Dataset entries

= = = = = = =

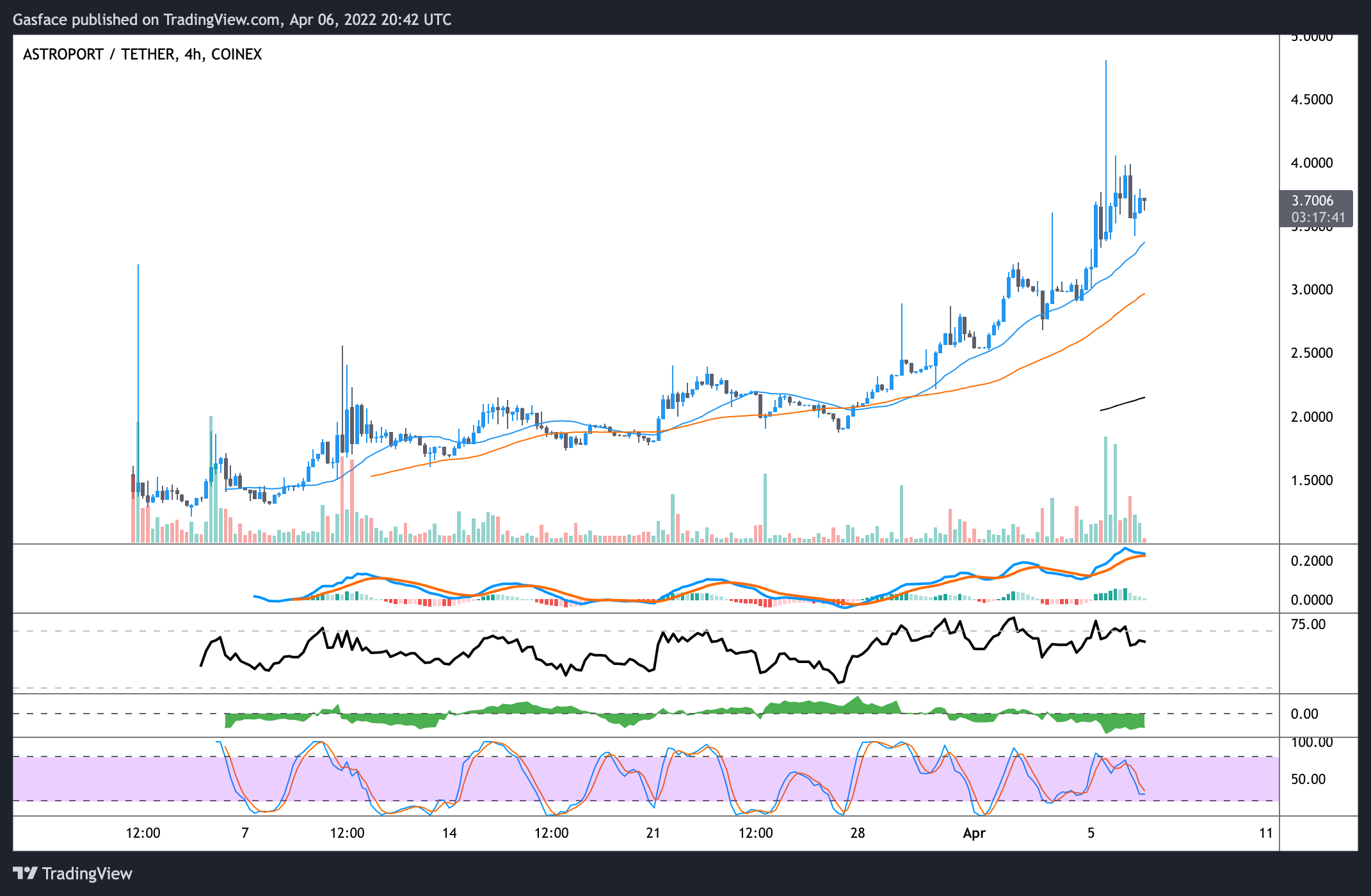Click the 75.00 RSI scale label
The width and height of the screenshot is (1371, 896).
(1308, 625)
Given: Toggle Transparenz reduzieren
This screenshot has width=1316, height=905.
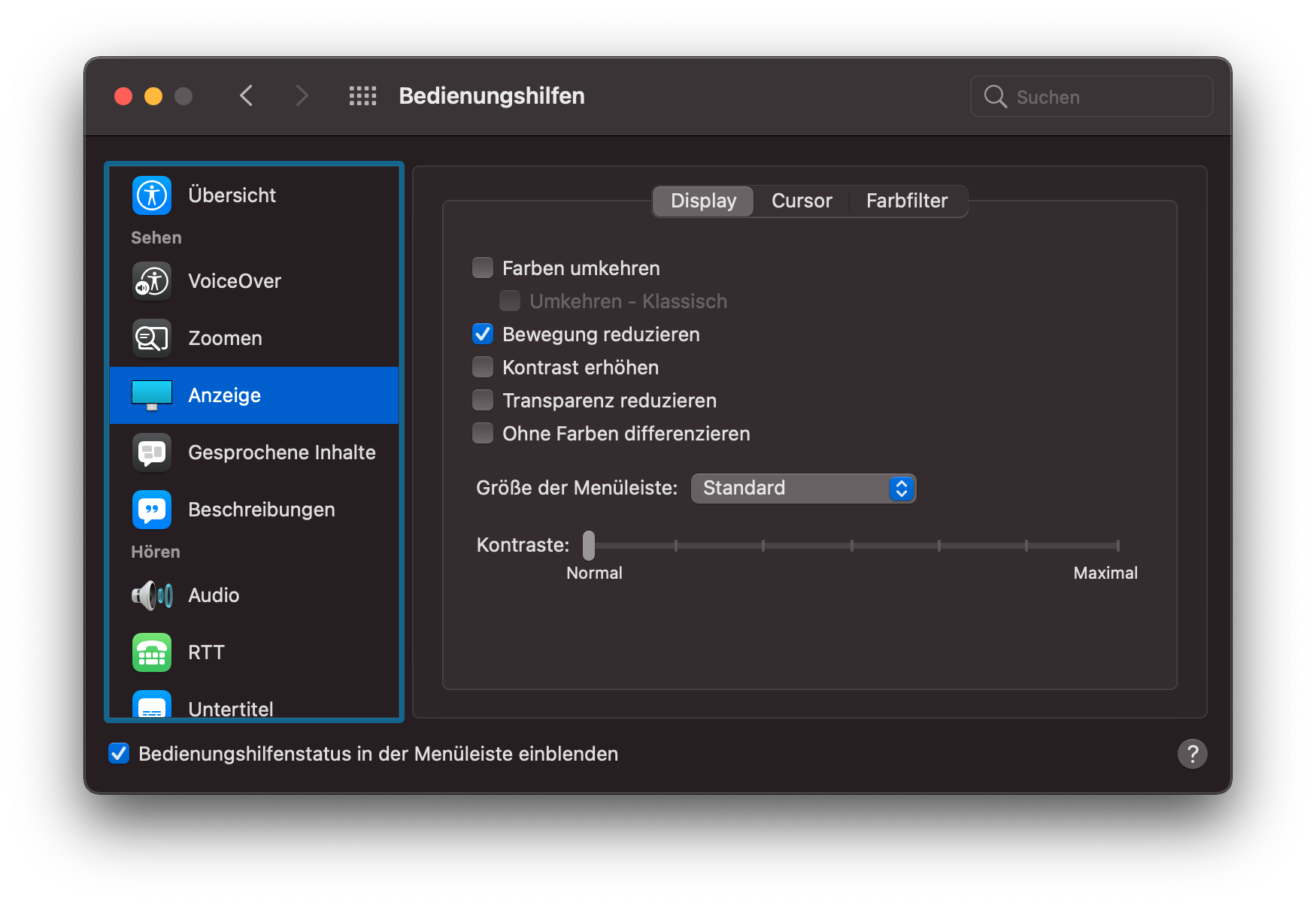Looking at the screenshot, I should [x=483, y=400].
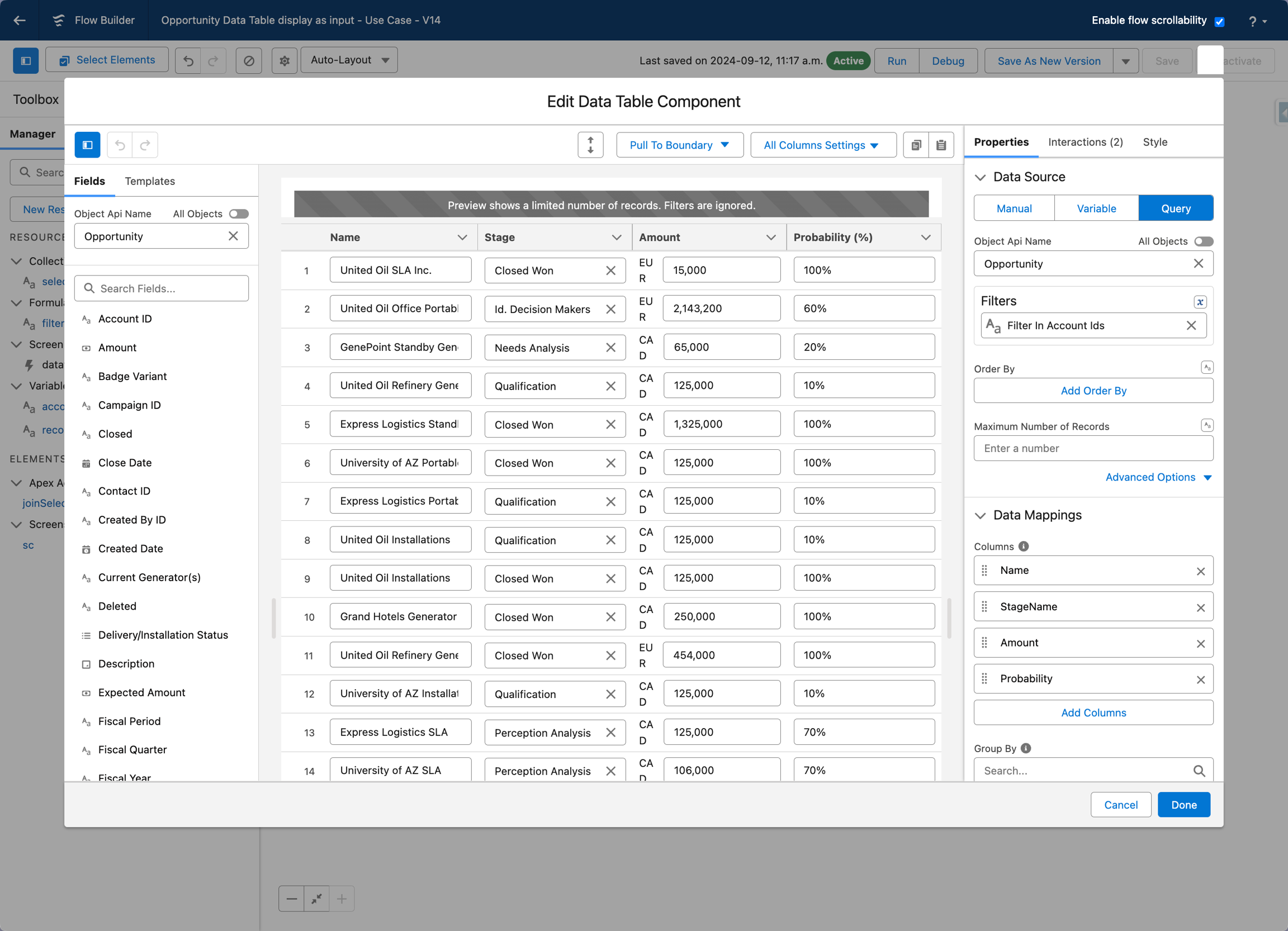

= = = = = = =

Aim of the task
Leave every picture out and return exactly the lines from the one holding "Given: Toggle Transparenz reduzieren" through the end of the records above, both ends included, and nothing more.

Your solution
Given: Toggle Transparenz reduzieren
This screenshot has width=1316, height=905.
Looking at the screenshot, I should [x=483, y=400].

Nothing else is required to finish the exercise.